# Perahia box



## Ukko (Jun 4, 2010)

Sorry if this is old news. Available at amazon for $78 (or less). A 'big production values' box set. The link provides many details. If you are a fan, this may be irresistible.

http://www.amazon.com/Murray-Perahia--First-40-Years/dp/B008NBEY3C/ref=sr_1_1?s=music&ie=UTF8&qid=1385634338&sr=1-1&keywords=Perahia


----------



## Manxfeeder (Oct 19, 2010)

Thanks for the info. I wasn't aware of this.


----------



## Ukko (Jun 4, 2010)

Manxfeeder said:


> Thanks for the info. I wasn't aware of this.


I guess I missed the release. The price must have been much higher to start with; it's pretty elaborate. Would make an impressive gift to the right person, or even the right 'self'. Unfortunately, I am a Perahia fan of only his first performance decade.
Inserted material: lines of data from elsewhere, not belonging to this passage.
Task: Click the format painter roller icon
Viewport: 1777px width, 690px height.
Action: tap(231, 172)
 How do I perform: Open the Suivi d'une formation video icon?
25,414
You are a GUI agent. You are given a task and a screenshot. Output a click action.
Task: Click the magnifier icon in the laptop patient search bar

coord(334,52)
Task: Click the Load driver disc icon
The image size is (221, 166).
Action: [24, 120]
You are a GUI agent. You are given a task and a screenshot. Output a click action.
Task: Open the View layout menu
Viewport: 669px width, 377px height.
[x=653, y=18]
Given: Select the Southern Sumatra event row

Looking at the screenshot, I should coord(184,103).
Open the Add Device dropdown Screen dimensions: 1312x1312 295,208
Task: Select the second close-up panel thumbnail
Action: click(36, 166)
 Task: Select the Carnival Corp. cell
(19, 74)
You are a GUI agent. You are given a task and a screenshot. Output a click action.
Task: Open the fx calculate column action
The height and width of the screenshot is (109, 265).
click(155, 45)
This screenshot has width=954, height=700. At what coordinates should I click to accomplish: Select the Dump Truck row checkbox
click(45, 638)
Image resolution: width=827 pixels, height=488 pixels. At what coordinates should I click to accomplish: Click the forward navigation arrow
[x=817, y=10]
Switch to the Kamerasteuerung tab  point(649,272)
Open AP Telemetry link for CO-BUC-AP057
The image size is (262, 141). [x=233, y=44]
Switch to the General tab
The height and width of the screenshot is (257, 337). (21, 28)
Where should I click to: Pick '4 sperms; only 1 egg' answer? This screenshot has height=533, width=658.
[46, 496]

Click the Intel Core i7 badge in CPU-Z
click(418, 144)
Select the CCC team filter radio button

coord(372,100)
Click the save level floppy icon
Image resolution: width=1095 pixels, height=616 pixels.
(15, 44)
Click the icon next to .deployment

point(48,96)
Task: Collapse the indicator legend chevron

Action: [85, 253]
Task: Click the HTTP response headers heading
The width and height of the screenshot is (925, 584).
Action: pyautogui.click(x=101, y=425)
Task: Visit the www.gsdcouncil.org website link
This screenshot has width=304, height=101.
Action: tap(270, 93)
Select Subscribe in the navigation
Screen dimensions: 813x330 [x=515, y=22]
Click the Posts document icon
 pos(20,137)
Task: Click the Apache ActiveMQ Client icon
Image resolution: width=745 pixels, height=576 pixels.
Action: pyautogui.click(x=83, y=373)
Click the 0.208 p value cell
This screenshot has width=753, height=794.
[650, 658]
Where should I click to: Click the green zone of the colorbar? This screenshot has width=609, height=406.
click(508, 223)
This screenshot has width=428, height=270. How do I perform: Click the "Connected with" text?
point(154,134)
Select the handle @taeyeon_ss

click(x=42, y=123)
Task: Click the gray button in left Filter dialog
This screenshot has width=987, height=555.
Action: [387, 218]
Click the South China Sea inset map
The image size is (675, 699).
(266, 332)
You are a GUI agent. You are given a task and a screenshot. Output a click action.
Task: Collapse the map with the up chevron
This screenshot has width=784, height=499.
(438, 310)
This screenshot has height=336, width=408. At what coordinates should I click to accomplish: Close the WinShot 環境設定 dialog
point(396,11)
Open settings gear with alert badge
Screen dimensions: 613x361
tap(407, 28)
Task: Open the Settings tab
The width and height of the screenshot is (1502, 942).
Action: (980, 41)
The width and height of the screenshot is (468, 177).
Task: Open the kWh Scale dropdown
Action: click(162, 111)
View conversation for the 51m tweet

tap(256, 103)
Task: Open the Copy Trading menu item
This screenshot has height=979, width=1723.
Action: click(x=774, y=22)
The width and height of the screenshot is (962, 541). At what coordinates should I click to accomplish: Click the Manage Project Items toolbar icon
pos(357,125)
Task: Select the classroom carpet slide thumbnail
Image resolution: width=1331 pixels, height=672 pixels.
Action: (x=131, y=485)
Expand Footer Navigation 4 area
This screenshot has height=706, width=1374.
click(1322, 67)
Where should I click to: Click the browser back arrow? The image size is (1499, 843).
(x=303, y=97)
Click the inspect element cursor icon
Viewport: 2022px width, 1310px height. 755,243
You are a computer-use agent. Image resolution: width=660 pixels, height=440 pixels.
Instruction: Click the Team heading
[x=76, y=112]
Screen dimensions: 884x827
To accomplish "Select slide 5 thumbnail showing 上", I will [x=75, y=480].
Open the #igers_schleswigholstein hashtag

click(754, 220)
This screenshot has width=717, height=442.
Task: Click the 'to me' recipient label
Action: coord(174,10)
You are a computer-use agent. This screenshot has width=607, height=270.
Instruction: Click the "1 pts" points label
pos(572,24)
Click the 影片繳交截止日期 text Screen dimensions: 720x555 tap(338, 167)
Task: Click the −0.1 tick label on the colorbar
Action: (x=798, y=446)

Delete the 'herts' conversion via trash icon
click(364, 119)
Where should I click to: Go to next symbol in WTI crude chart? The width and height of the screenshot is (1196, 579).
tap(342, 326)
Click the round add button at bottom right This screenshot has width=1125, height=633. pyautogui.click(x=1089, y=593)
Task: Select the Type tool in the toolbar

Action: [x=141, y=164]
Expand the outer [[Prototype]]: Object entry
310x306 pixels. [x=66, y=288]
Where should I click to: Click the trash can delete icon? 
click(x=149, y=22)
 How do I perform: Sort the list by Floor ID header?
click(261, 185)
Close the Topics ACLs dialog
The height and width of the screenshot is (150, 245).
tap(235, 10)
Even those early LPs were in good sound, so the entire box should provide both aural and textual entertainment - and some visual pleasure - for Perahia people.


----------



## StlukesguildOhio (Dec 25, 2006)

Is there a list of what's included?


----------



## Ukko (Jun 4, 2010)

StlukesguildOhio said:


> Is there a list of what's included?


I haven't located one. There are 73 discs, so it would be a long list, eh?


----------



## Vaneyes (May 11, 2010)

Ukko said:


> I haven't located one. There are 73 discs, so it would be a long list, eh?


http://www.arkivmusic.com/classical...rdertag=Perfrecom13707-802485&album_id=804909


----------



## bigshot (Nov 22, 2011)

Better grab it. The $99 Rubinstein box appears to have sold out.


----------